=== TEXT BLOCK ===

“The Union of Soviet Socialist Republics" (or Union of So-called Socialist Republics, to be more accurate) is no more. When, on 25 December, the red flag over the Kremlin was lowered for the last time, the 74-year association of Russia and “socialism” came to an end. In each of the member-states of the new Commonwealth of Independent States nationalism has replaced Leninism as the official ideology.
Socialists can only welcome the abandonment by the Russian authorities of any claim to be socialist. That claim was never justified, not under Lenin any more than under Stalin, and did uncalculable damage to the cause of genuine socialism. Now Russia can be seen as what it always was in reality: one other capitalist state in a world of capitalist states.
What has happened in Russia—the emergence of a political regime relying more on the consent of the ruled than on their coercion—was bound to happen sooner or later since a developed capitalist economy cannot be run for any length of time on police-state lines, at least not without creating serious economic difficulties.
A modern industrial economy requires an educated working class to operate it, and such a working class cannot be bullied into working efficiently. Their co-operation has to be sought, and to this end they have to be granted certain rights both at work and in society generally, such as the right to form trade unions that can bargain over wages and working conditions and the right to have a say via the ballot box in the choice of political leaders.

=== STORED ROWS ===

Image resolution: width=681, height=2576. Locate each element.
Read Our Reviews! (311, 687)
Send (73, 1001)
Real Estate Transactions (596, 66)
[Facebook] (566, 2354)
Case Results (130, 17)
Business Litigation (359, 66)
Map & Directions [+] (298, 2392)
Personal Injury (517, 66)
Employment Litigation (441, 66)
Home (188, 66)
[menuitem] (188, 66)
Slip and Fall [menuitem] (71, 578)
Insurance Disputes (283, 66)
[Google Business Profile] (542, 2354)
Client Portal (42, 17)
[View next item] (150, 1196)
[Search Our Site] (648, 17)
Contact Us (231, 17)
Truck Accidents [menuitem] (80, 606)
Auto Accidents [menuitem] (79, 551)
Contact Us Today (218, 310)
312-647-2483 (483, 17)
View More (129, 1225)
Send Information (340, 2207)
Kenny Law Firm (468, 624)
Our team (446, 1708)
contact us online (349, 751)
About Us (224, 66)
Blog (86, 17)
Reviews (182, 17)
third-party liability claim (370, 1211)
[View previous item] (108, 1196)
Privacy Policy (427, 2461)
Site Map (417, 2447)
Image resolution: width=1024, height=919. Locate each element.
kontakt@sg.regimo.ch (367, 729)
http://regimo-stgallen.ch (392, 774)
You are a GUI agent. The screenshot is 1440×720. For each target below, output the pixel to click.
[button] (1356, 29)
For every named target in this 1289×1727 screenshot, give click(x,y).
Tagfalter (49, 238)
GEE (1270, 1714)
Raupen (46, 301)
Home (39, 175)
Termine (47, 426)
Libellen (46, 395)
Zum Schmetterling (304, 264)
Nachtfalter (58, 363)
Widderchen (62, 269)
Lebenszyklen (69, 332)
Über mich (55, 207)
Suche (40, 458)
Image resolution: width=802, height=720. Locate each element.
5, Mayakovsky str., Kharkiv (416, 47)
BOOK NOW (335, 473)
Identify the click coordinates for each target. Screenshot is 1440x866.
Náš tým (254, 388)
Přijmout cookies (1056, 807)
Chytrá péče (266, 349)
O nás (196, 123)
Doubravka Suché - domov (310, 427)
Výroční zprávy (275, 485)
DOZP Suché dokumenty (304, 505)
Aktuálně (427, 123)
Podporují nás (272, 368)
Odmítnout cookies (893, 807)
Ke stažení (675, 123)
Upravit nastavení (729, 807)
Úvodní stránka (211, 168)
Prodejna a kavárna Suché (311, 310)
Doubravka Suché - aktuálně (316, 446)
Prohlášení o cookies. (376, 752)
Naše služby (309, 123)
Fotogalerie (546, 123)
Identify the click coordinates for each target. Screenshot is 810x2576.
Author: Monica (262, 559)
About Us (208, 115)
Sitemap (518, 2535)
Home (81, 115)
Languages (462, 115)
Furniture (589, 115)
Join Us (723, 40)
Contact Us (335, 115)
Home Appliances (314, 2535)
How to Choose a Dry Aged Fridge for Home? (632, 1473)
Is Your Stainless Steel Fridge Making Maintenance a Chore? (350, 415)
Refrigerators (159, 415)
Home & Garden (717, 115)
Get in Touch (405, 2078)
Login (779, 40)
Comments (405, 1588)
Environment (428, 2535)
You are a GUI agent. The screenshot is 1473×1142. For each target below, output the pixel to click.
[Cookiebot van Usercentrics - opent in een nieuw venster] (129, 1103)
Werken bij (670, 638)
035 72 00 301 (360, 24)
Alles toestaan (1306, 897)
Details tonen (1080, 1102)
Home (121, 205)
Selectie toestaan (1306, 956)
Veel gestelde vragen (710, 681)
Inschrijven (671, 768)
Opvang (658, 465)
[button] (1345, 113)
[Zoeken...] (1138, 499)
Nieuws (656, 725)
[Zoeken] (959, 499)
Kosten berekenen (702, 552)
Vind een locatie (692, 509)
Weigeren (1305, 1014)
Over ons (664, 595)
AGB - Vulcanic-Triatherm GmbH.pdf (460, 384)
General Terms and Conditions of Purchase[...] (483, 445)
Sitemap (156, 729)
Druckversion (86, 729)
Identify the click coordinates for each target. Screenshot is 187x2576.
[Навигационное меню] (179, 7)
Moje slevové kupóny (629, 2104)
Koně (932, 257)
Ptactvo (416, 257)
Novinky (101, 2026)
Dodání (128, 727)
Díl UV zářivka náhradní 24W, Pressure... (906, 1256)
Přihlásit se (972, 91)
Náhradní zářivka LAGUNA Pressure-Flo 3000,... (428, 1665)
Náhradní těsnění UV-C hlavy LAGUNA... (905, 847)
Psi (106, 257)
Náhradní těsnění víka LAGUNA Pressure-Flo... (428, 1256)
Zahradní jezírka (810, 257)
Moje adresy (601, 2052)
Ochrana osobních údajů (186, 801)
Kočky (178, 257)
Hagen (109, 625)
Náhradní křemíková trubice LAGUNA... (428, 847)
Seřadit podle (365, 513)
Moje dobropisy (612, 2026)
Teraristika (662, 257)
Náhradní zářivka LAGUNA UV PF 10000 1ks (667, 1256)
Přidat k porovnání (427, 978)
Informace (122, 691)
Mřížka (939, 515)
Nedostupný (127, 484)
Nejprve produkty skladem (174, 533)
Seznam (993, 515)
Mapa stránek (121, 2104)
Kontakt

===

PROBLEMS
1) In the essay on the end of the Soviet Union, on what date was the red flag over the Kremlin lowered for the last time?
2) Take the essay on the end of the Soviet Union, between "Socialists can only" and "of capitalist states.", inclusive, and give that part again with "capitalist" changed to "market".
3) How would you go on with the essay on the end of the Soviet Union, starting after its final sentence?
You won't need the listing for any of this.

RESPONSE LIST
1) 25 December

2)
Socialists can only welcome the abandonment by the Russian authorities of any claim to be socialist. That claim was never justified, not under Lenin any more than under Stalin, and did uncalculable damage to the cause of genuine socialism. Now Russia can be seen as what it always was in reality: one other market state in a world of market states.

3)
All developed capitalist countries have been forced to grant the working class such rights. So it was possible to predict that this would happen sooner or later in Russia too. but not precisely when and how. We detected the beginning of this process in Russia under Khrushchev in the late 1950s and early 1960s and it seemed then that some sort of political democracy would emerge there within a decade or so. But then came Brezhnev. And we must confess to being as surprised as anyone else at the speed with which events have moved in Russia and Eastern Europe over the past three years.
The point is that the actual course of events depends on the precise historical background and on the choices made by those involved—the ruling class and their political representatives, and the working class. Those who seized political power in Russia in 1917 used it to force the pace of capitalist development there. The state was used not only to drive the peasants off the land and into the factories, mines and construction sites (as had happened in the early stages of capitalism in England too) but also to organise the extraction of surplus value from the newly-created working class and its accumulation as more and more capital, a task which in other capitalist countries had been left to the private initiative of capitalist enterprises.
As a result the type of capitalism that emerged in Russia was one where the state was the capitalist. As the state was monopolised by a clique of Party and state officials, known in Russian as the “nomenklatura”, this made them the effective owners of the means of production, even if collectively as a body rather than as individuals, and enabled them to enjoy a privileged lifestyle.
From the point of view of Russian capitalism, this system was relatively successful in that it built up an industrial infrastructure which allowed Russia to emerge from the Second World War as the second greatest military power in the world. However, by the 1950s there were signs that it was beginning to become a drag on further capitalist development in Russia in the same way that previously the Tsarist regime had been.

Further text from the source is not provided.